I've never used a hand held before.  Always depended on the internal meter.  I refuse to spend the $300 + for an LCD "modern" meter with all the bells and whistles.  I just want something that will guide me through situations with lenses the camera meter will not work.  I think Gossen makes quality stuff?  Yeah, I'm a film guy...


----------



## Mitica100 (Nov 8, 2004)

railman44 said:
			
		

> I've never used a hand held before.  Always depended on the internal meter.  I refuse to spend the $300 + for an LCD "modern" meter with all the bells and whistles.  I just want something that will guide me through situations with lenses the camera meter will not work.  I think Gossen makes quality stuff?  Yeah, I'm a film guy...

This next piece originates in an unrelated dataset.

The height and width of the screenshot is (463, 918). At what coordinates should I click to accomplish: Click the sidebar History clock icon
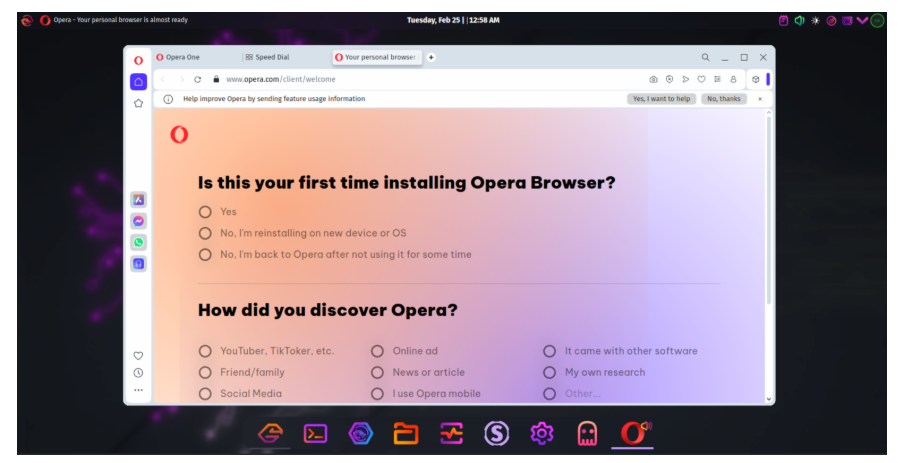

Railman, no shame in being a film guy!    

Here's a link:

http://www.photographyreview.com/Light,Meters/Gossen,Luna-Pro,sbc/PRD_84261_3115crx.aspx

Although I haven't worked with this model (I have a Minolta IV and a Pentax Spotmeter) it seems like will serve you well in a multitude of situations.  And yes, Gossen always made great stuff.


----------



## Hertz van Rental (Nov 9, 2004)

Gossen light meters are legendary. Accurate and sensitive though I have to admit I found them awkward to use but it's a personal thing.
My choice is a Sekonic in the studio and an old Weston Euro for pose value


----------



## santino (Nov 9, 2004)

I've got an Gossen Lunasix 3S and it's great! Gossen is surely one of the leading light meter producers.

Mitica100: btw. how's the Pentax Spotmeter?


----------